Tuesday, November 30, 2010

Berserk Timers

Berserk timers are now as brutally overused as untauntability was in Burning Crusade. There are virtually no bosses in Wrath that do not have a berserk timer. Berserk timers are an awkward kludge, and ideally the game shouldn't have them at all.

What's wrong with berserk timers?

First of all, they are "immersion breaking." No matter how much you play the game as a game I think this matters. Boss abilities fit a theme of the boss and demonstrate the power of the creature you are fighting. Calling meteors from the sky, freezing us in ice, summoning minions and good old fashioned breathing fire are all things that powerful creatures do. Suddenly becoming unbeatable if you fight them for exactly six minutes, on the other hand, is really out of the blue.

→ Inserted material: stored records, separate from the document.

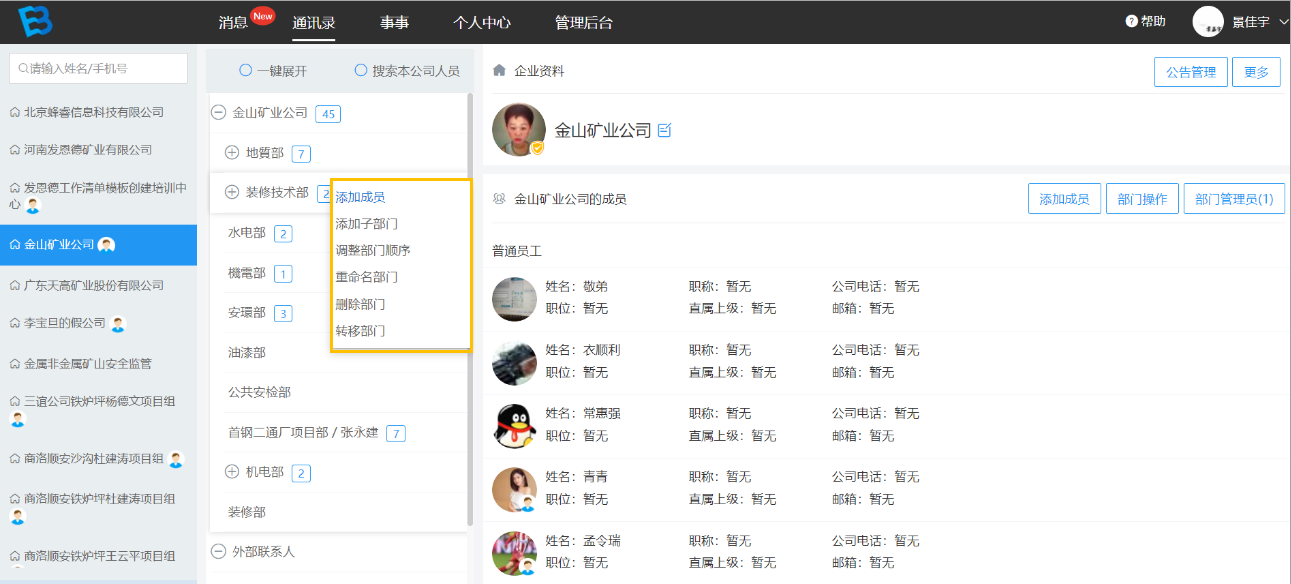Click the help question-mark icon
This screenshot has width=1291, height=584.
pos(1132,21)
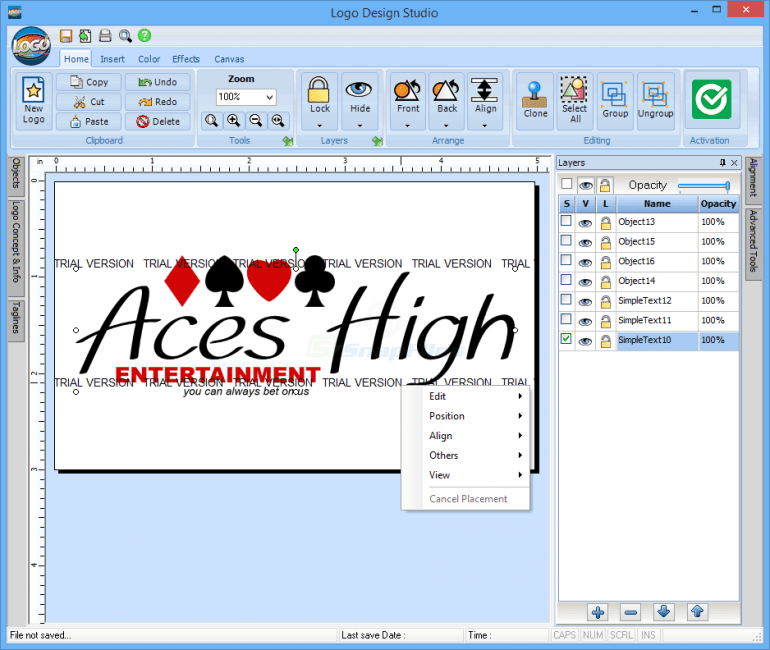
Task: Open the Advanced Tools side panel
Action: tap(753, 240)
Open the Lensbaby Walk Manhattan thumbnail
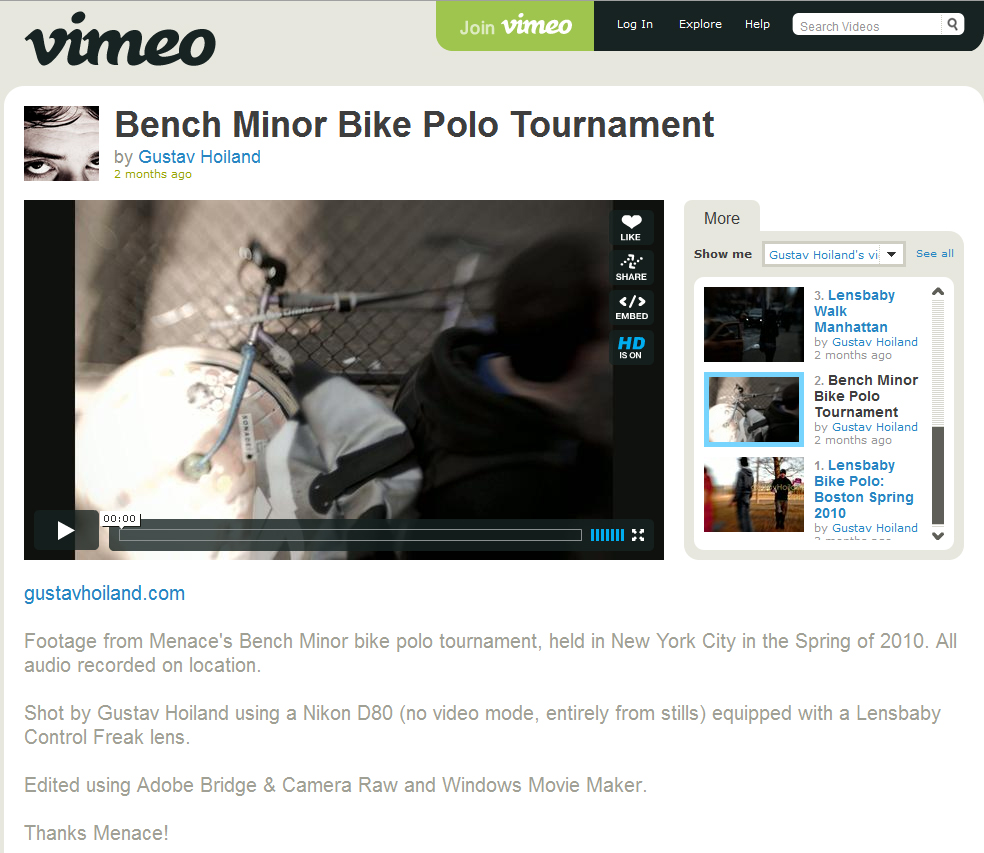The width and height of the screenshot is (984, 853). 754,325
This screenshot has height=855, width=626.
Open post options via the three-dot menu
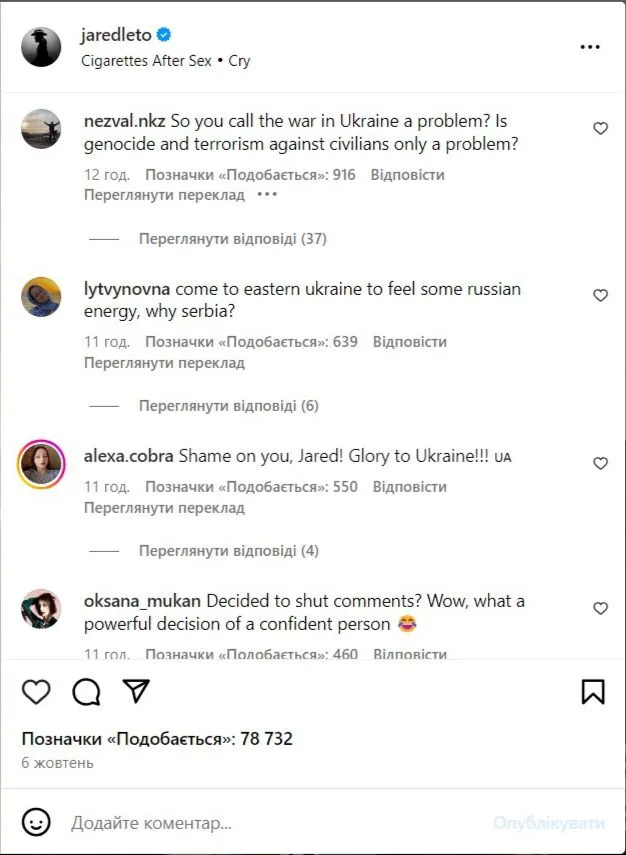591,46
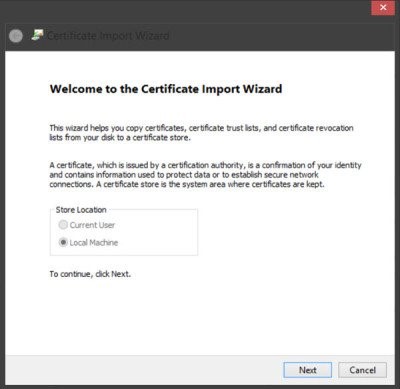
Task: Select the Local Machine radio circle
Action: pos(63,242)

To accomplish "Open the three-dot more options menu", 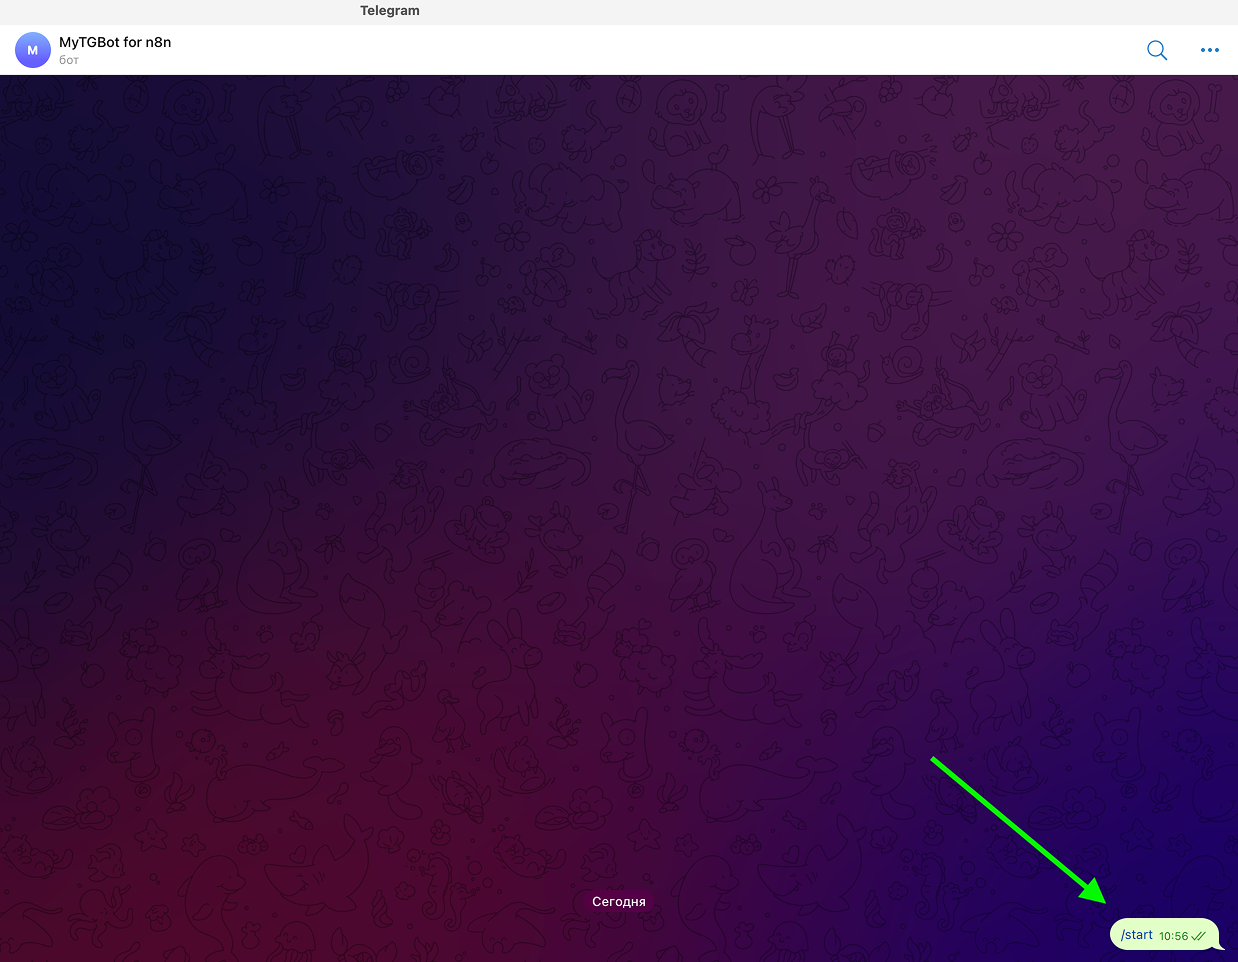I will [x=1209, y=50].
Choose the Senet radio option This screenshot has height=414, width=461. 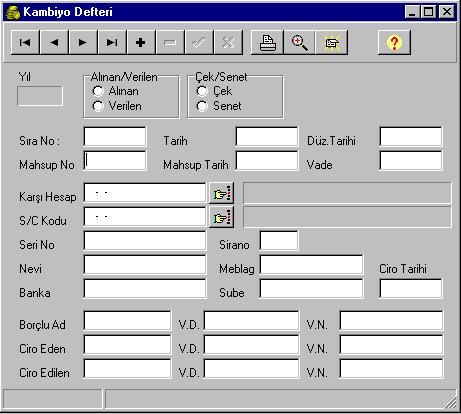202,106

Second, berserk timers are often put in just for the sake of it. My guild tried to take on 25-player Beasts of Northrend with 14 people, both for gear and to see if we could do it. After a couple hours of trying we finally managed to get to the end of the fight and lost to the 15-minute berserk timer. It is far from clear what purpose that timer is serving other than to stop us from having fun. Fighting 25-player encounters with 14 people is generally not the best way to get loot. Similarly, a Death Knight managed to solo Sartharion, and the greatest difficulty to overcome was that he only had 15 minutes to do it. Sartherion's berserk timer didn't stop us from beating him with 4 people in appropriate gear, so it is serving no purpose but to limit the fun of people doing strange things.

Third, when berserk timers are actually setting the difficulty of the fight, they limit the raid's ability to play through mistakes. This is especially true in 10-player raids. If a fight requires 2 tanks and 3 healers, then losing 1 dps means losing 15-20% of your damage. If the berserk timer is the limiter that is making the fight challenging, then this is an unrecoverable loss, and the moment someone dies you might as well just wipe and start over. Even if someone dies 75% of the way through the fight, if you were only on pace to make the berserk timer by a few seconds, this can be an unrecoverable position. Playing through mistakes and making the best of bad situations is something the game should encourage, not discourage.

Once upon a time, Berserk timers were a good solution to a problem. The problem was that if you brought a tank and 39 healers to an encounter, then you would win for sure1. A time limit on how long you have to win gives dps a place in competitive content. Without them, you eventually die.

Berserk timers do solve that problem, but there are lots of other ways to solve that problem, and very few modern bosses need berserk timers to make dps matter. If the boss summons adds then either you need enough dps to kill the adds before the next ones come, or you need enough dps to kill the boss before there are too many adds to tank. Stacking buffs or debuffs that make the boss more and more dangerous as the fight goes on serve the same purpose as enrage timers, but don't break immersion, and give a little more leeway to play exceptionally and scrape some extra seconds out if you need them. Rotface summons oozes faster and faster as the fight goes on. On Blood Queen you will eventually run out of bite targets and get mind controlled. Heroic Northrend Beasts releases extra bosses on a timer. Heroic Anub'arak only gives you six frost patches to work with, so the third burrow is basically automatically fatal.

I'd like to see them do away with enrage timers entirely. It's totally fine for Firefighter - after all, we hit the big red button - and maybe for certain other circumstances where there is an in game reason that the fight would be a limited time only. But making bosses do 500% more damage after a certain number of minutes is a crutch for encounter designers, is an awkward kludge solution to an old problem, makes no sense within the game world, and rarely makes the game better.


1. I realize this is a bit of an overstatement, many fights would have required more than one tank, and beating fights with nothing but tanks and healers would have taken forever. There was a real concern, though, that encounters could be trivialized by overloading on healers.